To combat this, last Wednesday, Labour put forward a motion to impose a one per cent above inflation cap on future increases in rail fares.
On the same day Mr Benyon (pictured top right) told the Newbury Weekly News he was ‘concerned about the increasing cost of travelling by train and appreciate the burden this has on commuters’, but failed to vote in the motion, which was defeated by 294 votes to 231.
Mr Benyon said: “I didn’t vote on the Labour opposition day motion because I was involved in ministerial business elsewhere.”
The Newbury MP did not divulge which way he would have voted, but went on to praise the government for investing in rail infrastructure.
“The Government has launched the biggest investment programme in the rail sector since the Victorian era. Earlier this year, the Department for Transport published the Rail Command Paper on the structure of the rail industry as well as a fares review. It aims to cut the costs of the rail sector – as recommended by the McNulty Review – with the ambition of putting inflation-busting rail fares behind us,” he said.

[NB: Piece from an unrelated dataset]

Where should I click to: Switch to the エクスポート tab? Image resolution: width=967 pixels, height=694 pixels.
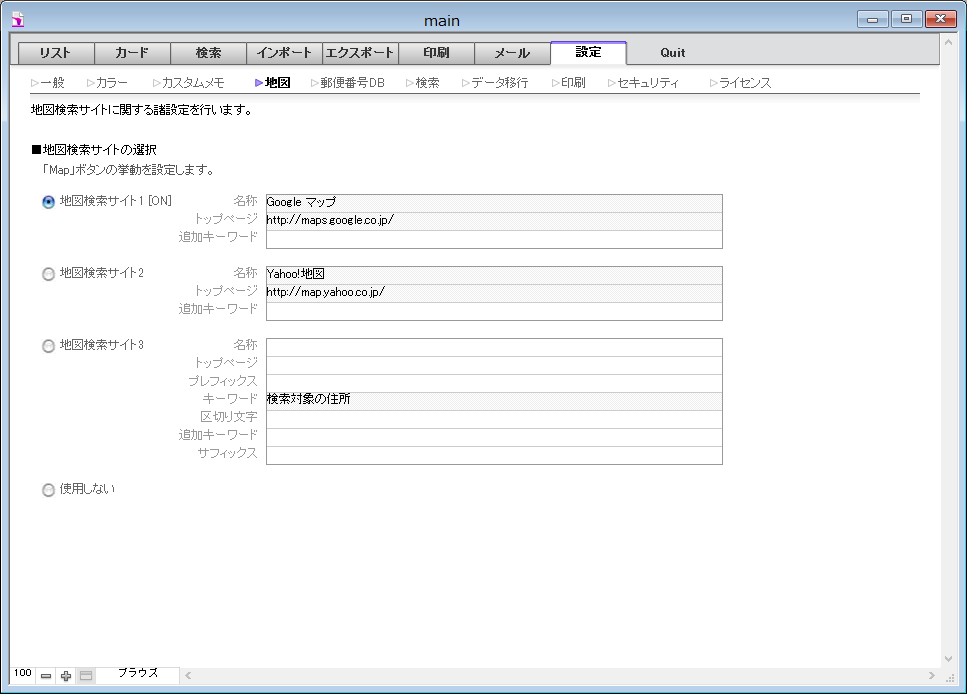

Newbury Labour Party spokesman Richard Garvie (pictured bottom right), who started a petition last week calling on Mr Benyon to oppose the hike in rail prices, said: “Mr Benyon has let down thousands of commuters from all over West Berkshire with his failure to even turn up to a debate on the rail fares issue. As somebody who travels by train on a regular basis, I know just how expensive train travel can be. I know how much the quality of service has reduced on Great Western under First Group and I’m also aware of just how much extra it will cost passengers to travel from January.”
Of the 649 MPs that sit in the House of Commons, 525 were available to vote in the motion.